The volatility that the Indian rupee has witnessed against the US dollar is also expected to trickle down to the earnings in certain sectors in the current financial year, according to Crisil Ratings.
Despite this projected earnings turbulence in specific areas, Crisil estimates that the overall impact on the credit profiles of companies included in its portfolio to be neutral.
The Indian rupee has experienced fluctuations in its exchange rate with the US dollar over the past months. The rupee depreciated to Rs 87.40 by Feb. 28 before subsequently appreciating to Rs 85.65 on April 3. These recent patterns of sharp movement contrasts with the relatively steady depreciation of the local currency, ranging between 1% and 2%.
While the rupee has shown some strengthening in recent times, Crisil Intelligence projects that this trend would not persist, and the rupee is expected to continue depreciating against the dollar, before settling at around Rs 88 by the end of the fiscal year.
A notable depreciation in the value of the rupee typically results in a substantial increase in costs for sectors that have a certain reliance on imported or dollar-denominated raw materials. This cost inflation occurs without a much increase in their revenue. This puts a downward pressure on both earnings and profitability.
PVC Pipes
The PVC pipes and fittings sector serves as an example, as it imports approximately 50% of its raw material requirements. These companies have some capacity to pass on the increased input costs to their customers via price adjustments.
Despite this, the feasibility and speed of such mechanisms are dependent upon the prevailing strength of market demand. This lag could lead to a negative impact on the operating profitability of these players and this is estimated to be in the range of 50 to 100 bps. Further, the movement in raw material prices can also lead to inventory losses for these companies.
Also Read: IT Stocks Outlook: Citi Cautious Despite Rupee Depreciation Amid Global Macro Uncertainty
Capital Goods
The capital goods sector presents a similar picture due to its diverse nature as well. Facing the same import problem, capital goods players are also likely to experience a decline in their profitability, according to the report.

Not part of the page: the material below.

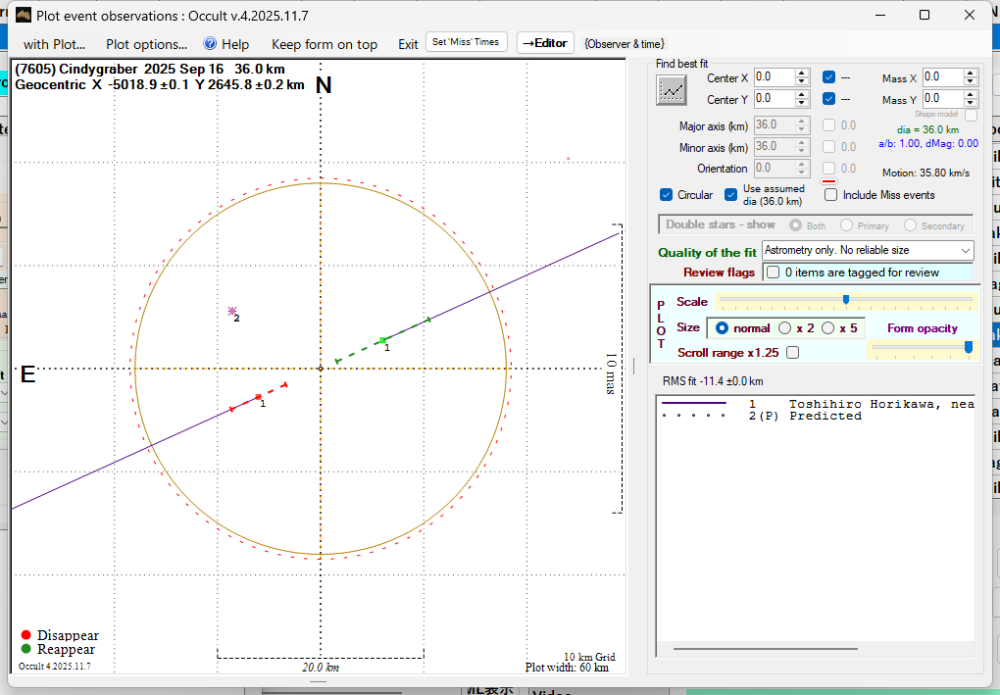1000x695 pixels.
Task: Click the Form opacity slider handle
Action: click(x=969, y=347)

The segments of the capital goods sector that primarily focus on the export of finished products are expected to benefit from the weaker rupee. The dollar-denominated revenues of these players translate into higher rupee earnings.
Pharmaceuticals
In the pharmaceuticals sector, particularly in active pharmaceutical ingredients and the renewable power sector are anticipated to face marginal pressure on their profitability and project returns.
This is also due to the dependence on imported raw materials, such as intermediates for pharmaceuticals and modules for renewable power projects.
Bright Side
On the flip side, the depreciation of the rupee is expected to provide a boost to sectors that are primarily export-oriented. These sectors include IT, marine foods specifically shrimp and prawn, and home textiles, where exports account for a majority of their total revenue.
These sectors also have import requirements that are negligible. In both cases where the companies choose to retain the benefits or pass them on to customers in the form of lower prices, their profitability could improve up to 100 bps.
For other sectors such as pharmaceuticals, chemicals, gems and jewellery, and ceramics, which also have foreign trade exposure, the overall impact of the rupee depreciation is likely to be neutral.
This neutrality is due to the presence of a natural hedge as these sectors have a substantial presence on both the import and export fronts, according to Crisil.
This balances the impact of currency fluctuations. Similarly, sectors like city gas distribution, primary steel, and edible oils are set to see only minimal impact from rupee volatility as they pass on changes in input costs to their customers.
Earnings And Debts
While the near-term impact on the earnings remains a factor that will need to be monitored, the overall credit impact is expected to be neutral.
This is because the initial effects of rupee volatility are will be neutralised as businesses adapt to the new currency exchange rate levels. The specific impact on companies will also depend on their outstanding debt.
A depreciating rupee would inflate the rupee value of dollar-denominated liabilities, potentially leading to higher debt obligations, which could negatively affect their credit profiles, it added.